During debate over the measure, Sen. Mike Padden, R-Spokane Valley, pointed out that 18-year-olds can make major life decisions such as joining the military, and called it hypocritical to stop them from smoking if they wanted.
“The nanny state is alive and well, and this is another example,” said Padden.
However, I also hear the argument that this is a tool to stop the rapid increase in teen vaping. If you have to be 21 to buy vaping products it makes it that much harder for some 15-year-old kid to do it in a convenience store.
There are bills in other states, such as Virginia and Texas, to raise the smoking age, but I have no idea if there is any chance of passage in these states.
This is an issue where I tend to split off from a lot of anti-tobacco advocates.
Washington Attorney General Bob Ferguson announced a bill last week to raise the smoking age in Washington from 18 to 21. It’s an effort I can’t totally get behind for several reasons.

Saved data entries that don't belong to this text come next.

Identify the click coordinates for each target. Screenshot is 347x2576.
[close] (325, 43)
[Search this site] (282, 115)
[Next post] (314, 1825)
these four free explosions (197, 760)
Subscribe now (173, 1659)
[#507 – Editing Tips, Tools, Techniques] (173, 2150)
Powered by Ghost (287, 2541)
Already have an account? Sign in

First of all, when do most kids start smoking? Virtually no kids actually start smoking when they turn 18. Most kids start smoking at 14 or 15 or even younger. So, I have to question if such a law would get much accomplished in stopping kids from smoking. Most kids have already been smoking for at least three or four years by the time they turn 18. Putting off the legal age for buying cigarettes another three years isn’t going to change that.
Secondly, I have a Libertarian enough streak that I buy the argument that at 18 kids can vote, join the military and go to prison for committing a crime. They can do anything except buy alcohol or weed — and I have a Socialist enough streak to see the logic behind laws trying to keep alcohol away from 18- and 19-year-olds, because 18-year-olds aren’t smart enough yet to know when they’ve had too much to drive, etc. (Like everyone over 21 is, but you see my point.).
Anyway, I’m all for keeping kids from cigarettes, but the best tactic is education, and spending resources on educating kids on why tobacco is bad, rather than spending resources trying to enforce a new law. I’m for common-sense solutions that I think will actually accomplish something, and I don’t see the common sense in raising the smoking age to 21.